There can be no question that the issue of how the Christian Bible came to be put together is not one that engages the interest or attention of most Christians. Most Christians, it would seem, just accept the Bible as a given without enquiring as to the reason why and by whose decision it contains the books that it does.

This lack of interest in questions concerning the formation of the Biblical canon is somewhat surprising because this is a subject that ought to interest every thinking Christian, particularly those of an Evangelical persuasion. This is because if the traditional Christian claim, especially dear to Evangelicals, that the Biblical books carry God’s own authority, is to have plausibility, a convincing explanation has to be given as to why these books in particular should be seen as having this status.

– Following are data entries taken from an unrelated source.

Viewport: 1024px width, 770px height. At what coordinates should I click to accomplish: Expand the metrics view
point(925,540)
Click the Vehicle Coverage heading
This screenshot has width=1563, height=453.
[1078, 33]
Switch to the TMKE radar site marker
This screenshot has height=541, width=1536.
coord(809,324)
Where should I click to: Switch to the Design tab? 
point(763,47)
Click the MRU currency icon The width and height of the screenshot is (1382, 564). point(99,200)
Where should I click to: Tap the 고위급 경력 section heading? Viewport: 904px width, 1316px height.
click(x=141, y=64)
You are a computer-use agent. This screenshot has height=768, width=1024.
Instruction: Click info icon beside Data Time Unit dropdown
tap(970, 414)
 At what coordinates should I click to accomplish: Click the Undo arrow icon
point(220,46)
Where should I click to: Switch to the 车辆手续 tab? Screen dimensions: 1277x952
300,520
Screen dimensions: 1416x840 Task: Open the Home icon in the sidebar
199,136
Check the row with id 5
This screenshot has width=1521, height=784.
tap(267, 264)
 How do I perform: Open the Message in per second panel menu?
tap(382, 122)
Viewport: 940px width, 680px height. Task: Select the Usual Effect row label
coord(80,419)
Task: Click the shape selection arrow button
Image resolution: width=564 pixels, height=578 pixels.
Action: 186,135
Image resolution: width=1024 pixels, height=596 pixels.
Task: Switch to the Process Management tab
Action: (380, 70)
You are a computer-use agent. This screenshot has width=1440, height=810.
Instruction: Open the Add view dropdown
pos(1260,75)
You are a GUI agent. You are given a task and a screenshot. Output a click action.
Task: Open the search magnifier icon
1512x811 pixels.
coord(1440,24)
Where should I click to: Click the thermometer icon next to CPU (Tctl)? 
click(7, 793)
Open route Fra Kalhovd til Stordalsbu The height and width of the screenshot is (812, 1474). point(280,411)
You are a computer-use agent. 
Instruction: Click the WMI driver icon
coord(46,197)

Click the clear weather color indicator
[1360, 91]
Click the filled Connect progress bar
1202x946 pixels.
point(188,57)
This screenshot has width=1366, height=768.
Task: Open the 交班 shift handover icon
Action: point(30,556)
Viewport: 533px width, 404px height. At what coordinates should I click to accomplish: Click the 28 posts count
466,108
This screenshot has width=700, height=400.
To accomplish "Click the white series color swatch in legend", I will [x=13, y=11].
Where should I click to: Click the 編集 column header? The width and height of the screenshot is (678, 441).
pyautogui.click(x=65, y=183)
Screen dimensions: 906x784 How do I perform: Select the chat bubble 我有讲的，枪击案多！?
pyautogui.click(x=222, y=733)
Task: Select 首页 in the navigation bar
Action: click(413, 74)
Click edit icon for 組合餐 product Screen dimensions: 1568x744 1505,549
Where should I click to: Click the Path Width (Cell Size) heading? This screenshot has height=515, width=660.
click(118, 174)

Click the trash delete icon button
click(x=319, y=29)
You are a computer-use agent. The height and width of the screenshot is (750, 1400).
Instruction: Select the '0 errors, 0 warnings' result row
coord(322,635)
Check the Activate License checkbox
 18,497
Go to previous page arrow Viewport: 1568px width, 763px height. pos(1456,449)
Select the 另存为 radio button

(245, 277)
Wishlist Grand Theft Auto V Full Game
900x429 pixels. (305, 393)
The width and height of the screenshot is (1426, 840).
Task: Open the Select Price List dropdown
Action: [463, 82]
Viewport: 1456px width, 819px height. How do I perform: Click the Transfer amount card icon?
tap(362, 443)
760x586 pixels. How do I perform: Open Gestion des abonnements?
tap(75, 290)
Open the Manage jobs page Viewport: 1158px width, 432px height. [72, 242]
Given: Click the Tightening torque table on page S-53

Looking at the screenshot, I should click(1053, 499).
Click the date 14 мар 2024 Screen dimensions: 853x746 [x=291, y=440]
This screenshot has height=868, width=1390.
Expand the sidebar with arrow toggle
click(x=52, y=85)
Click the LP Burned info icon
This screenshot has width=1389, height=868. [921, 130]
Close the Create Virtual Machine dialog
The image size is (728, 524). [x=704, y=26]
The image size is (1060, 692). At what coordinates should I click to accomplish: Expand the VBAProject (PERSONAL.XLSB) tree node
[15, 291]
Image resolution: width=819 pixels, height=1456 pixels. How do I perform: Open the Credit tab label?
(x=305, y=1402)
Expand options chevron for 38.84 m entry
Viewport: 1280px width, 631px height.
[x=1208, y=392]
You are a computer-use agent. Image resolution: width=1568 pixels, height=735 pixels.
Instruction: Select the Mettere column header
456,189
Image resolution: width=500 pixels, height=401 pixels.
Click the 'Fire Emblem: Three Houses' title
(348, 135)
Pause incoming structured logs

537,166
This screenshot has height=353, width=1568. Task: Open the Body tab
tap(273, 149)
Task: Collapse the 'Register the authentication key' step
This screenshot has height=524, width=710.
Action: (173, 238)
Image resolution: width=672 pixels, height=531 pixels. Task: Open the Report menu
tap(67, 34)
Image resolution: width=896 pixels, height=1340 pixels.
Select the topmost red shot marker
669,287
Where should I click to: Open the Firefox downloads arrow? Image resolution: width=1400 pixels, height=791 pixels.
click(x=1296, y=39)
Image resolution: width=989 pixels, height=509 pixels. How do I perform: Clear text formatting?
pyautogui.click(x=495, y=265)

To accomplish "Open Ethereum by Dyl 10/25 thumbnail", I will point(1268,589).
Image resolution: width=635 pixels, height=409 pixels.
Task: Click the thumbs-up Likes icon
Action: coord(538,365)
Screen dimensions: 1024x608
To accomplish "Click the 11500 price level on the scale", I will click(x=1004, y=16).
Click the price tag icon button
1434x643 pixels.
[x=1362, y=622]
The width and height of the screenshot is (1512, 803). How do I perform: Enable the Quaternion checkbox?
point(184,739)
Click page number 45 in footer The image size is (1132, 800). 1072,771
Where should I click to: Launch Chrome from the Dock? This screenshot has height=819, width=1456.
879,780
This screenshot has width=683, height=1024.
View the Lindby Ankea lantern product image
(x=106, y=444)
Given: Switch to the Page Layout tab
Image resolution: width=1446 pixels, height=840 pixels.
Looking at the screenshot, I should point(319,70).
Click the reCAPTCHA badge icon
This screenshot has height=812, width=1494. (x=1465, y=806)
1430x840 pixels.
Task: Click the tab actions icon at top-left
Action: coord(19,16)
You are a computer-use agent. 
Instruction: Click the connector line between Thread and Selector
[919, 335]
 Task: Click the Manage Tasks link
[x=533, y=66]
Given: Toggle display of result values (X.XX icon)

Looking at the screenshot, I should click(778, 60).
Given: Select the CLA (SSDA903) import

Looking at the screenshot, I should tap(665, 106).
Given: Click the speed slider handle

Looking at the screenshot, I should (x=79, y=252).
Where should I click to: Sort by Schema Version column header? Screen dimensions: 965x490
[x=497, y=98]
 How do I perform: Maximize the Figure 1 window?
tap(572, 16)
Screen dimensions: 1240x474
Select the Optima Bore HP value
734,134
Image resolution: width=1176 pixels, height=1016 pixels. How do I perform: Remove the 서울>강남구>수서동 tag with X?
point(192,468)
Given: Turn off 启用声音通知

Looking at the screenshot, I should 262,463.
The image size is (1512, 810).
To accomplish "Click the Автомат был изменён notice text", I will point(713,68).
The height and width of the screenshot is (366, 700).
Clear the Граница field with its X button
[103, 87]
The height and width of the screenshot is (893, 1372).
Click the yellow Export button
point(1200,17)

The fact that Christians ought to be interested in the reasons for the formation of the Biblical canon means that they should be interested in the new book by John Barton. Barton, who is the Professor of the Interpretation of Holy Scripture at Oxford University, has written a number of technical books on the canon, and in this latest work he attempts to answer in a more popular way two key questions. First, how and when did the various books in the Bible come to be written? Second, how were they collected together to form the ‘Scriptures’ of the Old and New Testaments?

His answer to how the Biblical books were written is that while some of them, such as Paul’s letters or OT books such as Ruth or Jonah began life as books even in our sense, as the writing of one specific person with a message to impart’, many of them are composite works made up of disparate sources brought together over a long period of time. He also argues that the Biblical canon itself emerged over a long period of time and long usage was the key reason for books being considered as holy and therefore included in the canon: ‘… The date or authorship of the books, or both, were pleaded as reasons for sanctity. But in practice a perception that the books had been used since time immemorial was the real reason.’

Professor Barton’s book is extremely well written and easy to follow and can be highly recommended to anyone looking for a good introduction to a moderately critical view of the Bible and its composition. However, I would suggest that from an Evangelical point of view it has three important weaknesses.

1 Many of the critical opinions about the Biblical books which he puts forward, such as the composite nature of the Pentateuch and the book of Isaiah, the non-apostolic authorship of all four of the Gospels and their late date, and the pseudonymous character of some of the Epistles have been shown by Evangelical scholarship to have very serious weaknesses such that a more traditional approach is to be preferred.

2 He does not take note of the very strong case made by Roger Beckwith in his very important work The Old Testament Canon of the New Testament Church (SPCK/Eerdmans 1985) that there was an established Jewish canon of Scripture in the first century corresponding to our OT that was taken over directly by the early Church.

3 He does not engage with the all important theological question about how the existence of the canonical scriptures forms part of the pattern of God’s self-revelation, or with the point made long ago by John Wenham that the Christian attitude to the Biblical canon is (or should be) rooted in Christ’s own acceptance of the OT as the word of God, and in the authority he gave to the Apostles.

Professor Barton’s book is therefore certainly a book worth reading, but, for the reasons I have just outlined, certainly not a book to be read uncritically or to be accepted without serious reservations.